START Given records

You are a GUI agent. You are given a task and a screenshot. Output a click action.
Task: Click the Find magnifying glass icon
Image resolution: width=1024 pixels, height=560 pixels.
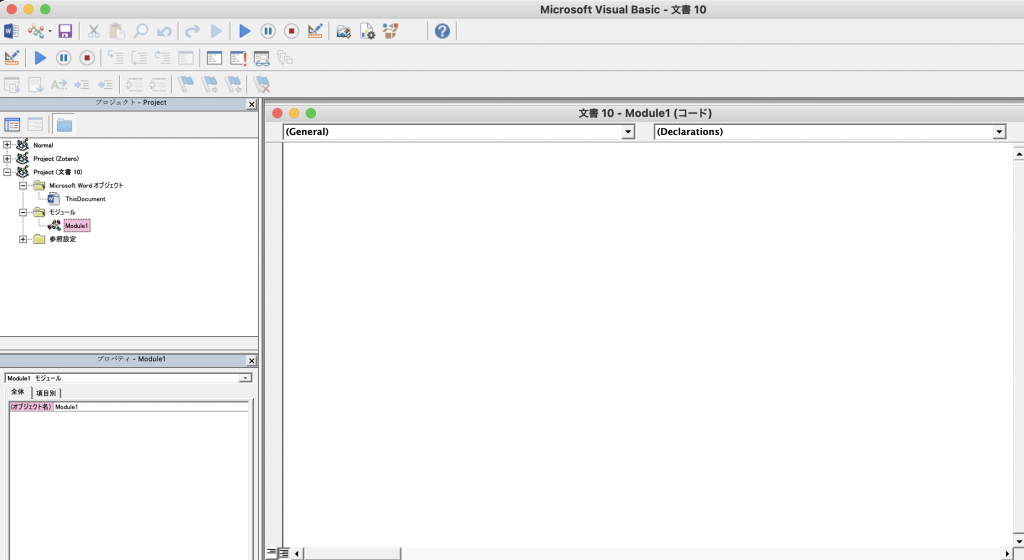click(x=141, y=31)
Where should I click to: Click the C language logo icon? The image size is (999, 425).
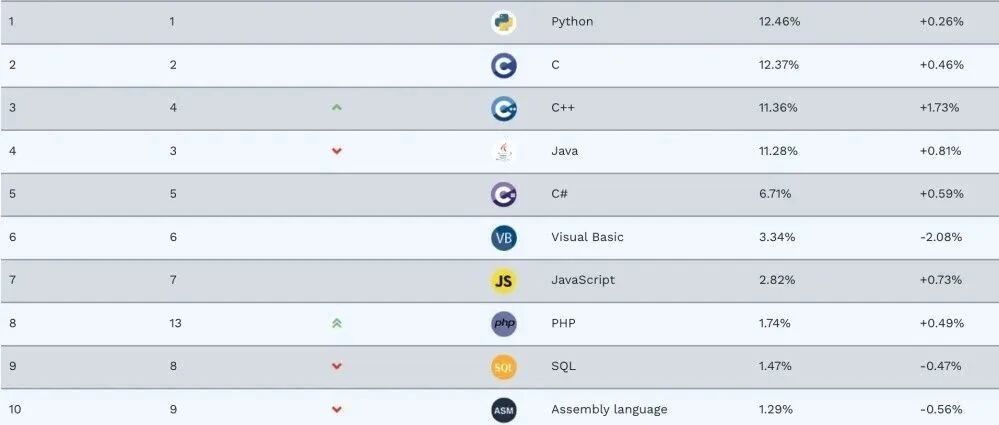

END Given records

● Exercise:
Although the records above contain pictures, output every line exactly and leave the pictures out.

● Output for this exercise:
You are a GUI agent. You are given a task and a screenshot. Output a click action.
Task: Click the Find magnifying glass icon
Image resolution: width=1024 pixels, height=560 pixels.
click(x=141, y=31)
Where should I click to: Click the C language logo icon? The image size is (999, 425).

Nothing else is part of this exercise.